:: WORK ORDER ::
For this exercise, the reply is the listing below, reproduced exactly.

*** Opening EXERCISE INPUTS ***

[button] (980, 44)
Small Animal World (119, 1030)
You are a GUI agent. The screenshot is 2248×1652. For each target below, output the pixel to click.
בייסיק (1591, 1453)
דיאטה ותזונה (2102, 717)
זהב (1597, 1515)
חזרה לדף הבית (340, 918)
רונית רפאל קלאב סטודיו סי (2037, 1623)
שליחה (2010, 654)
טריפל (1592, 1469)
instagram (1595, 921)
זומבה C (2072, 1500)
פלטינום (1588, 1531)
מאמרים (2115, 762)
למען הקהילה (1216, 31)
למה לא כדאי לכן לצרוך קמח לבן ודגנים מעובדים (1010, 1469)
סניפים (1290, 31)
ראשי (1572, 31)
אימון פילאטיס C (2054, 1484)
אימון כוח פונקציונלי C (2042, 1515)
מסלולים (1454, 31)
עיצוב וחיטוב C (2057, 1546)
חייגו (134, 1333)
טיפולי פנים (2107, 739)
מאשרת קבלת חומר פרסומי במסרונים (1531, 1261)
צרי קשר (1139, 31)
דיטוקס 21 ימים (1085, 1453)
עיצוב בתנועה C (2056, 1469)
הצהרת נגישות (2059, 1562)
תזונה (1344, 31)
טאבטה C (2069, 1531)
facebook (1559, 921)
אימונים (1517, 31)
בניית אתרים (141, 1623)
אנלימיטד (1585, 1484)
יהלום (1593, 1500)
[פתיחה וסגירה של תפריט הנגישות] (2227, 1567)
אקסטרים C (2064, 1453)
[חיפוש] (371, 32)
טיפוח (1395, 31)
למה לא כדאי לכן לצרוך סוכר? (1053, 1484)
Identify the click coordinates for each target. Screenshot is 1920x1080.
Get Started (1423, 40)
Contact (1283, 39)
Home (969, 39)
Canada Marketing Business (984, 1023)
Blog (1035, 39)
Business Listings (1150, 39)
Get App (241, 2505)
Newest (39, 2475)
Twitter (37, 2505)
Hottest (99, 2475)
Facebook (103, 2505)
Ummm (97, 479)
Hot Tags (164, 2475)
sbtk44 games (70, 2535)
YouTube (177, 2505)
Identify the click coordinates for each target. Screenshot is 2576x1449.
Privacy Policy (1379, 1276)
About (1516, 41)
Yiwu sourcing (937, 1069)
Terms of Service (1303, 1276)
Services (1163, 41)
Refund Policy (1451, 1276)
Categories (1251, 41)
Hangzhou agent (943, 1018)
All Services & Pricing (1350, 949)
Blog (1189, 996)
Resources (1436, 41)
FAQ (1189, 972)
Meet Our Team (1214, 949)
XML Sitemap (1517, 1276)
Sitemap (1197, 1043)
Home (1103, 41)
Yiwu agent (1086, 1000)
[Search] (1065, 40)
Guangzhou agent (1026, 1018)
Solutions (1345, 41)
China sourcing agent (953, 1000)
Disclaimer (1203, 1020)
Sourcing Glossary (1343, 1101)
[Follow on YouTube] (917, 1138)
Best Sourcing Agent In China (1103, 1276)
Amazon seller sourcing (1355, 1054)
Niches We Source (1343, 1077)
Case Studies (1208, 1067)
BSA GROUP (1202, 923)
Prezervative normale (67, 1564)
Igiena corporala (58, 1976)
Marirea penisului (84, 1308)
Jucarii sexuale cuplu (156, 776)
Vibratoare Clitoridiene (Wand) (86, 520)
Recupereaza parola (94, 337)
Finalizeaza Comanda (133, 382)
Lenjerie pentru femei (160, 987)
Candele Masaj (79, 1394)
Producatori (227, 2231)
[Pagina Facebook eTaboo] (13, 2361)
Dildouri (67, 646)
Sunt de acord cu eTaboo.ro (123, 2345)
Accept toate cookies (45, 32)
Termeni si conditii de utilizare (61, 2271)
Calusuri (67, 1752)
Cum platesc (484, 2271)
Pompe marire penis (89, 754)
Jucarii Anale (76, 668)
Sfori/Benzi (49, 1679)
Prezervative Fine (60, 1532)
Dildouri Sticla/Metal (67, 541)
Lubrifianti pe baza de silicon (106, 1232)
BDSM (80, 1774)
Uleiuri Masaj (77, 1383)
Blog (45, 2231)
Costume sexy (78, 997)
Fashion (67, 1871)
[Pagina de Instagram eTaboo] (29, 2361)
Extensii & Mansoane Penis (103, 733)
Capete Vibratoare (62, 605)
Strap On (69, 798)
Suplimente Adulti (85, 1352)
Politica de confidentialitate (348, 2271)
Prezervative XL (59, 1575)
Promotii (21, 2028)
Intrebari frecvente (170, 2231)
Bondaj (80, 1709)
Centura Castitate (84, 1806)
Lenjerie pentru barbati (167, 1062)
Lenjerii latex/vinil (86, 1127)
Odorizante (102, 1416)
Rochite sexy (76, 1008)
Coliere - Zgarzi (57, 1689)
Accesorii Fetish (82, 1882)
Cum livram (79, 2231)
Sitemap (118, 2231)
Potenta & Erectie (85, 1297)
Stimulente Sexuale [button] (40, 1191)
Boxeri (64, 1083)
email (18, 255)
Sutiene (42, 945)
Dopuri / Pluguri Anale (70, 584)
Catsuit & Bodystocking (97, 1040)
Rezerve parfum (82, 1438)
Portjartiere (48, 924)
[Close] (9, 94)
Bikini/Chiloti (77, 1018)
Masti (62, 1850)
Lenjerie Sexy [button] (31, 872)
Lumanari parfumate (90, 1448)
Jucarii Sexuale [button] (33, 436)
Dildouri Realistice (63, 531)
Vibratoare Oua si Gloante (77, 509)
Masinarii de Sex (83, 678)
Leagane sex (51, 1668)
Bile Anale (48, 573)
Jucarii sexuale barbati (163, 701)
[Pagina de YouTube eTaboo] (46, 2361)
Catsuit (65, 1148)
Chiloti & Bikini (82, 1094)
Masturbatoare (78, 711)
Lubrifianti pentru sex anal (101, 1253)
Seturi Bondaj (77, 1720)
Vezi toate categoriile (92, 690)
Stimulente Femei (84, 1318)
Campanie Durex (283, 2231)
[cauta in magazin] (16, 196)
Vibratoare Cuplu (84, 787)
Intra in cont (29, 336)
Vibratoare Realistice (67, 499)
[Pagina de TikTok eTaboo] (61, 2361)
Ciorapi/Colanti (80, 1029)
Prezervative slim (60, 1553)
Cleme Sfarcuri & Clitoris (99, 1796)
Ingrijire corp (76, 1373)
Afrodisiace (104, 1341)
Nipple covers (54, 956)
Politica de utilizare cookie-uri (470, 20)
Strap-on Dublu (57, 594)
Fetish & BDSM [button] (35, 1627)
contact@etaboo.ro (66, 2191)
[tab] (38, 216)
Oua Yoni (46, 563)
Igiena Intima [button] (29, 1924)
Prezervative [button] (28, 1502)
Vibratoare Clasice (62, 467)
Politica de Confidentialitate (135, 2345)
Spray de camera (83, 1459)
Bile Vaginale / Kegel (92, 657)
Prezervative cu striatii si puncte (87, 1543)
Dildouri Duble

*** Closing EXERCISE INPUTS ***

:: SOLUTION FOR THIS PROBLEM ::
[button] (980, 44)
Small Animal World (119, 1030)
You are a GUI agent. The screenshot is 2248×1652. For each target below, output the pixel to click.
בייסיק (1591, 1453)
דיאטה ותזונה (2102, 717)
זהב (1597, 1515)
חזרה לדף הבית (340, 918)
רונית רפאל קלאב סטודיו סי (2037, 1623)
שליחה (2010, 654)
טריפל (1592, 1469)
instagram (1595, 921)
זומבה C (2072, 1500)
פלטינום (1588, 1531)
מאמרים (2115, 762)
למען הקהילה (1216, 31)
למה לא כדאי לכן לצרוך קמח לבן ודגנים מעובדים (1010, 1469)
סניפים (1290, 31)
ראשי (1572, 31)
אימון פילאטיס C (2054, 1484)
אימון כוח פונקציונלי C (2042, 1515)
מסלולים (1454, 31)
עיצוב וחיטוב C (2057, 1546)
חייגו (134, 1333)
טיפולי פנים (2107, 739)
מאשרת קבלת חומר פרסומי במסרונים (1531, 1261)
צרי קשר (1139, 31)
דיטוקס 21 ימים (1085, 1453)
עיצוב בתנועה C (2056, 1469)
הצהרת נגישות (2059, 1562)
תזונה (1344, 31)
טאבטה C (2069, 1531)
facebook (1559, 921)
אימונים (1517, 31)
בניית אתרים (141, 1623)
אנלימיטד (1585, 1484)
יהלום (1593, 1500)
[פתיחה וסגירה של תפריט הנגישות] (2227, 1567)
אקסטרים C (2064, 1453)
[חיפוש] (371, 32)
טיפוח (1395, 31)
למה לא כדאי לכן לצרוך סוכר? (1053, 1484)
Identify the click coordinates for each target. Screenshot is 1920x1080.
Get Started (1423, 40)
Contact (1283, 39)
Home (969, 39)
Canada Marketing Business (984, 1023)
Blog (1035, 39)
Business Listings (1150, 39)
Get App (241, 2505)
Newest (39, 2475)
Twitter (37, 2505)
Hottest (99, 2475)
Facebook (103, 2505)
Ummm (97, 479)
Hot Tags (164, 2475)
sbtk44 games (70, 2535)
YouTube (177, 2505)
Identify the click coordinates for each target. Screenshot is 2576x1449.
Privacy Policy (1379, 1276)
About (1516, 41)
Yiwu sourcing (937, 1069)
Terms of Service (1303, 1276)
Services (1163, 41)
Refund Policy (1451, 1276)
Categories (1251, 41)
Hangzhou agent (943, 1018)
All Services & Pricing (1350, 949)
Blog (1189, 996)
Resources (1436, 41)
FAQ (1189, 972)
Meet Our Team (1214, 949)
XML Sitemap (1517, 1276)
Sitemap (1197, 1043)
Home (1103, 41)
Yiwu agent (1086, 1000)
[Search] (1065, 40)
Guangzhou agent (1026, 1018)
Solutions (1345, 41)
China sourcing agent (953, 1000)
Disclaimer (1203, 1020)
Sourcing Glossary (1343, 1101)
[Follow on YouTube] (917, 1138)
Best Sourcing Agent In China (1103, 1276)
Amazon seller sourcing (1355, 1054)
Niches We Source (1343, 1077)
Case Studies (1208, 1067)
BSA GROUP (1202, 923)
Prezervative normale (67, 1564)
Igiena corporala (58, 1976)
Marirea penisului (84, 1308)
Jucarii sexuale cuplu (156, 776)
Vibratoare Clitoridiene (Wand) (86, 520)
Recupereaza parola (94, 337)
Finalizeaza Comanda (133, 382)
Lenjerie pentru femei (160, 987)
Candele Masaj (79, 1394)
Producatori (227, 2231)
[Pagina Facebook eTaboo] (13, 2361)
Dildouri (67, 646)
Sunt de acord cu eTaboo.ro (123, 2345)
Accept toate cookies (45, 32)
Termeni si conditii de utilizare (61, 2271)
Calusuri (67, 1752)
Cum platesc (484, 2271)
Pompe marire penis (89, 754)
Jucarii Anale (76, 668)
Sfori/Benzi (49, 1679)
Prezervative Fine (60, 1532)
Dildouri Sticla/Metal (67, 541)
Lubrifianti pe baza de silicon (106, 1232)
BDSM (80, 1774)
Uleiuri Masaj (77, 1383)
Blog (45, 2231)
Costume sexy (78, 997)
Fashion (67, 1871)
[Pagina de Instagram eTaboo] (29, 2361)
Extensii & Mansoane Penis (103, 733)
Capete Vibratoare (62, 605)
Strap On (69, 798)
Suplimente Adulti (85, 1352)
Politica de confidentialitate (348, 2271)
Prezervative XL (59, 1575)
Promotii (21, 2028)
Intrebari frecvente (170, 2231)
Bondaj (80, 1709)
Centura Castitate (84, 1806)
Lenjerie pentru barbati (167, 1062)
Lenjerii latex/vinil (86, 1127)
Odorizante (102, 1416)
Rochite sexy (76, 1008)
Coliere - Zgarzi (57, 1689)
Accesorii Fetish (82, 1882)
Cum livram (79, 2231)
Sitemap (118, 2231)
Potenta & Erectie (85, 1297)
Stimulente Sexuale [button] (40, 1191)
Boxeri (64, 1083)
email (18, 255)
Sutiene (42, 945)
Dopuri / Pluguri Anale (70, 584)
Catsuit & Bodystocking (97, 1040)
Rezerve parfum (82, 1438)
Portjartiere (48, 924)
[Close] (9, 94)
Bikini/Chiloti (77, 1018)
Masti (62, 1850)
Lenjerie Sexy [button] (31, 872)
Lumanari parfumate (90, 1448)
Jucarii Sexuale [button] (33, 436)
Dildouri Realistice (63, 531)
Vibratoare Oua si Gloante (77, 509)
Masinarii de Sex (83, 678)
Leagane sex (51, 1668)
Bile Anale (48, 573)
Jucarii sexuale barbati (163, 701)
[Pagina de YouTube eTaboo] (46, 2361)
Catsuit (65, 1148)
Chiloti & Bikini (82, 1094)
Masturbatoare (78, 711)
Lubrifianti pentru sex anal (101, 1253)
Seturi Bondaj (77, 1720)
Vezi toate categoriile (92, 690)
Stimulente Femei (84, 1318)
Campanie Durex (283, 2231)
[cauta in magazin] (16, 196)
Vibratoare Cuplu (84, 787)
Intra in cont (29, 336)
Vibratoare Realistice (67, 499)
[Pagina de TikTok eTaboo] (61, 2361)
Ciorapi/Colanti (80, 1029)
Prezervative slim (60, 1553)
Cleme Sfarcuri & Clitoris (99, 1796)
Ingrijire corp (76, 1373)
Afrodisiace (104, 1341)
Nipple covers (54, 956)
Politica de utilizare cookie-uri (470, 20)
Strap-on Dublu (57, 594)
Fetish & BDSM [button] (35, 1627)
contact@etaboo.ro (66, 2191)
[tab] (38, 216)
Oua Yoni (46, 563)
Igiena Intima [button] (29, 1924)
Prezervative [button] (28, 1502)
Vibratoare Clasice (62, 467)
Politica de Confidentialitate (135, 2345)
Spray de camera (83, 1459)
Bile Vaginale / Kegel (92, 657)
Prezervative cu striatii si puncte (87, 1543)
Dildouri Duble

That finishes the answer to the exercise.